#### 課題
以下に掲げる、敗血症患者でのβラクタム系抗菌薬の持続投与を扱ったBLING III試験の記事について、最後の文に続く部分を書いてください。

#### ページ本文
_____

敗血症患者でのβラクタム系抗菌薬の持続投与、過去最大のBLING III試験でもベネフィット示せず
Continuous vs Intermittent β-Lactam Antibiotic Infusions in Critically Ill Patients With Sepsis: The BLING III Randomized Clinical Trial
背景
βラクタム系抗菌薬における重要なPK/PDパラメータは、最小発育阻止濃度を超える時間(time above MIC, T>MIC)であり、理論的には間欠的投与よりも持続的投与が有効と考えられているが、実践レベルのエビデンスはこれを支持しているとは言い難い。
オーストラリアRoyal Brisbane and Women's HospitalのDulhuntyら(BLING III)は、世界8ヵ国、104ICUでタゾバクタム/ピペラシリンまたはメロペネムの投与を受ける敗血症患者を対象に、持続的または間欠的投与を割り付け、90日死亡率を比較するRCTを実施した(n=7,202)。

_____

#### データ
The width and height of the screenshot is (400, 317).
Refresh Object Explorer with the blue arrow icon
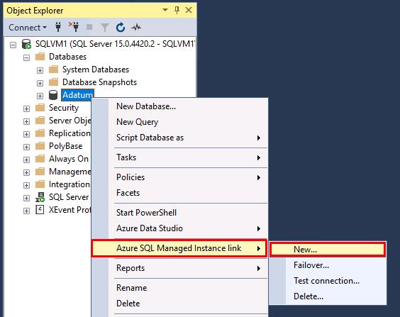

_____

#### 解答
結論
持続的投与群の24.9%、間欠的投与群の26.8%が90日以内に死亡した(絶対差−1.9%, オッズ比0.91, 有意差なし)。14日以内の臨床的治癒率は持続的投与群55.7%、間欠的投与群50.0%で、持続的投与が優った。
他の二次アウトカムに統計的有意差は認められなかった。
評価
過去最大の患者数を登録した決定打となるべき試験であったが、持続的投与の一次アウトカム優位は認められなかった。